Artificial intelligence (AI) has ceased to be a laboratory promise to become an essential element of the hospital environment. Aware of this, the European University has launched an ambitious educational program to integrate AI in medical training from the first moment. The next course, the degree of medicine will include a specific subject on clinical decisions assisted by AI, and the institution has also announced a new master’s degree in sanitary artificial intelligence, in addition to reinforcing its ‘online’ transverse module for all health science degrees.

“The AI is no longer optional: it must be validated at the Royal Hospital, not in the laboratory, and the university has the obligation to prepare those who will implement it,” says Juan José Beunza, Professor of Public Health and director of the IA-Salud program of the European University.

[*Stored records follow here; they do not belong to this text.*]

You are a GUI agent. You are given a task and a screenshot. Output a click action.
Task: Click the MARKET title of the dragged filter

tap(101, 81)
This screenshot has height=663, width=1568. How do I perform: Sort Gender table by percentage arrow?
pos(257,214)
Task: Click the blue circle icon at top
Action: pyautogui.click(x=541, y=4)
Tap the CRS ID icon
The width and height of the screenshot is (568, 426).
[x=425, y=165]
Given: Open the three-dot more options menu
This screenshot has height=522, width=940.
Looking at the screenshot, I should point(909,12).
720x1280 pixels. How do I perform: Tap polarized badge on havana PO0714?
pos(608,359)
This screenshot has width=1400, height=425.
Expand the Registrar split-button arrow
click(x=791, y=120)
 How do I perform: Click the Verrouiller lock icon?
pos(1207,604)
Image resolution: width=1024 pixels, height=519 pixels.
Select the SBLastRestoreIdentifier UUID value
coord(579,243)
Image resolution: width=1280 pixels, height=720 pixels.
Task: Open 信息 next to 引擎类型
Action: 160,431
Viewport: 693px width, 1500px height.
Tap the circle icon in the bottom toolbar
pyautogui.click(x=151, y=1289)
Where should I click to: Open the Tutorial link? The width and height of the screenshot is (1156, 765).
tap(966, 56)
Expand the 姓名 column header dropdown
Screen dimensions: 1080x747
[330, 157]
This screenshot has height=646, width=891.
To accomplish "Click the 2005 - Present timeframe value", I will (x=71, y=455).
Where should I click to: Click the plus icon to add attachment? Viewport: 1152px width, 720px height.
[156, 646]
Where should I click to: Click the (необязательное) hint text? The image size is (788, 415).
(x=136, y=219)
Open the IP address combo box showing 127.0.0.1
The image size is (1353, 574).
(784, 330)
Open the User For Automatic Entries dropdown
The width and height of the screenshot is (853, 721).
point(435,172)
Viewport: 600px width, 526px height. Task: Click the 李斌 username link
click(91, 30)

The strategic plan of the academic center goes beyond imparting content: seeks to completely transform the clinical approach. The objective is to train all health professionals as competent users of AI tools and, at the same time, train a small group as developers and validators, capable of adapting technological solutions to the real hospital needs.

This approach is based on automating the complete cycle of medical data: from the monitoring and early detection of alterations to the generation of alerts and the decision -making assistance. “The technological rhythm gives vertigo; if the university does not react with the same speed, the AI will never really land in the consultation,” Beunza warns.

Technology that is tested with patients, not on paper

The European University has woven a network of collaboration with biomedical Madrid and Start-up hospitals to create “living units” where technologies are tested in real conditions. Among the projects underway, the portable sensors for chronic patients, ‘Machine Learning’ platforms to prioritize radiological images or clinical chatbots that speed up the triage in the emergency room stand out.

“The technology industry can bring the solution, but if we do not validate it in the plant with clinicians, engineers and teachers at the same time, it will never reach the patient,” says Beunza, who insists on the need to generate scientific evidence in real time.

Evaluations with simulated cases and synthetic data

The training proposal also changes the way to evaluate students. The new academic plans incorporate dynamics based on simulated clinical cases, synthetic data and interactive exercises with AI algorithms. In addition, each postgraduate degree includes a “pill” of express update on the tools that are reaching the market.

In parallel, the institution continues to bet on personalized continuous training, with virtual agents that will allow health professionals to update their “letter” knowledge, according to the specific needs of each service.